FBI Disagrees With CIA On Russian Influence In The Presidential Election
The FBI did not corroborate the CIA’s claim that Russia had a hand in the election of President-elect Donald Trump in a meeting with lawmakers last week.
A senior FBI counterintelligence official met with Republican and Democrat members of the House Permanent Select Committee on Intelligence in order to give the bureau’s view of a recent CIA report. The official did not concur with the CIA, frustrating Democrats.
The CIA believes Russia “quite” clearly intended to send Trump to the White House. The claim is a bold one, and concerned Democrats and some Republicans who are worried about Trump’s desire to mend relations with an increasingly aggressive Russia. The CIA report was “direct, bald and unqualified,” one of the officials at the meeting told The Washington Post Saturday.
The FBI official was much less convinced of the claims, providing “fuzzy” and “ambiguous” remarks.
The different conclusions reached by the two intelligence agencies is a reflection of their different institutional styles. CIA officials often use past behavior and analysis based on gathered intelligence to advise leaders, whereas the FBI comes from a more legalistic background which relies on hard evidence to make a case.
The White House announced Friday that President Barack Obama ordered a full-scope investigation into the allegations against the Kremlin. Obama wants the investigation to be completed before he leaves office in late January, and intends to declassify as much of it as possible. Legislators want to accompany the report with a congressional investigation.
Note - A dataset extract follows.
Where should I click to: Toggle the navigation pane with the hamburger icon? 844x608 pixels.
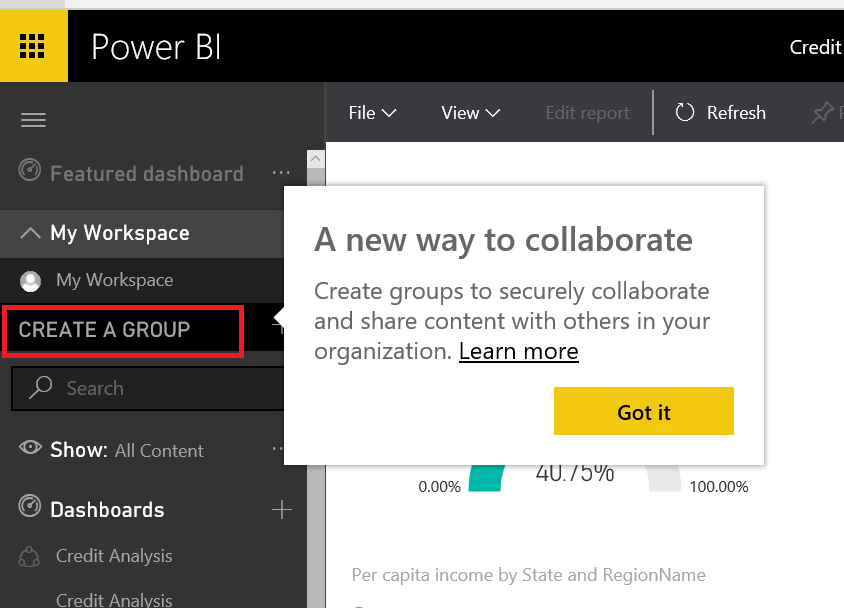tap(33, 119)
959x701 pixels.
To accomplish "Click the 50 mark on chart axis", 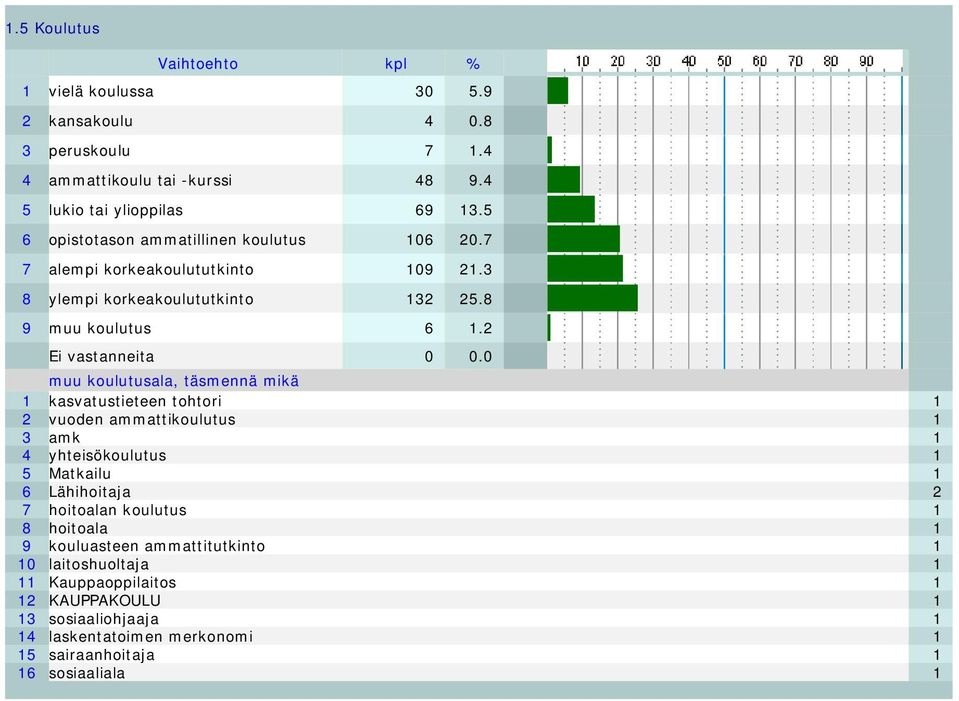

“Only in this way can the American people know the extent of Russian interference and we can attempt to inoculate ourselves against continued meddling in our elections,” Rep. Adam Schiff, the ranking member of the House intelligence committee, told the Washington Post.
Rep. Devin Nunes, the chairman of the committee, sided with FBI’s assessment.
“There is no clear evidence — even now,” he told the Post. “There’s a lot of innuendo, lots of circumstantial evidence, that’s it.”